- Work order: Write out exactly the lines below that run from the one containing "Click the yellow card icon" through the one containing "Screen dimensions: 1372x888", both included, with no other lines.

START Source records

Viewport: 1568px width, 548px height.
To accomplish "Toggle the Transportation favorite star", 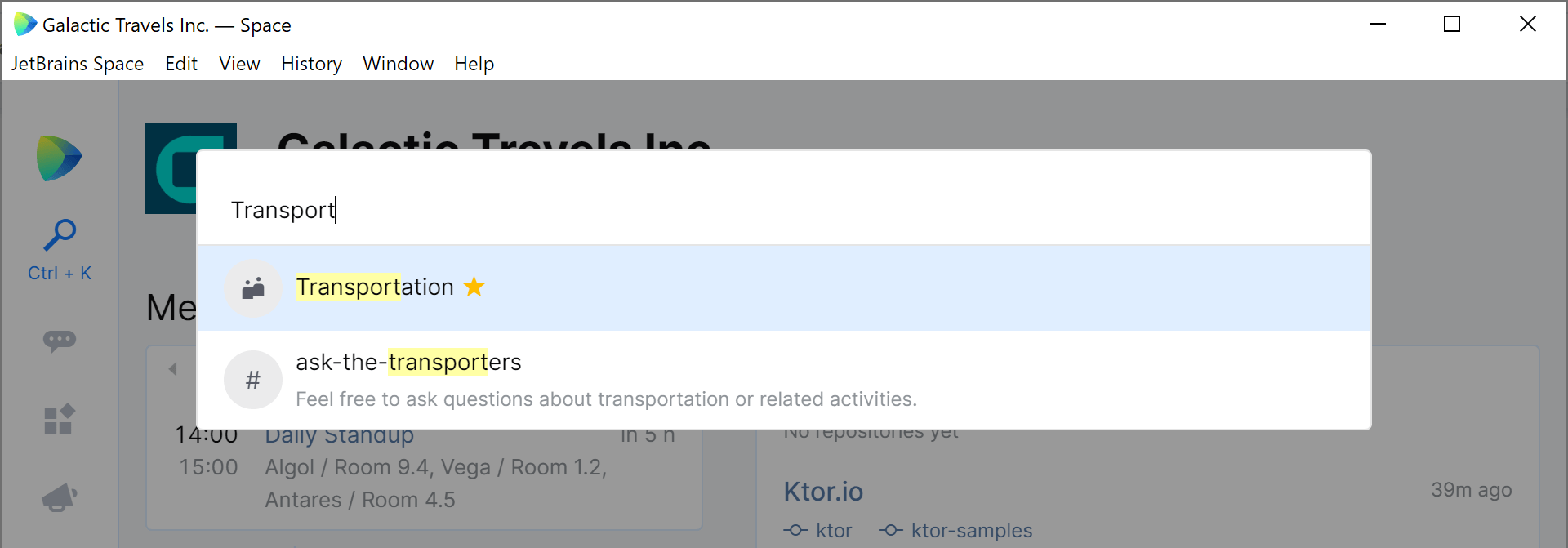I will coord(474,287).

END Source records
START Source records

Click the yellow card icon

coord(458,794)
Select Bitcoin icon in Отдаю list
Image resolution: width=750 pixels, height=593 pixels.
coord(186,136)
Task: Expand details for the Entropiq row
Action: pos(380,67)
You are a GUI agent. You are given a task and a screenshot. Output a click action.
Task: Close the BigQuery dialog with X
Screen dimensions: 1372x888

END Source records

- Exercise response:
Click the yellow card icon

coord(458,794)
Select Bitcoin icon in Отдаю list
Image resolution: width=750 pixels, height=593 pixels.
coord(186,136)
Task: Expand details for the Entropiq row
Action: pos(380,67)
You are a GUI agent. You are given a task and a screenshot. Output a click action.
Task: Close the BigQuery dialog with X
Screen dimensions: 1372x888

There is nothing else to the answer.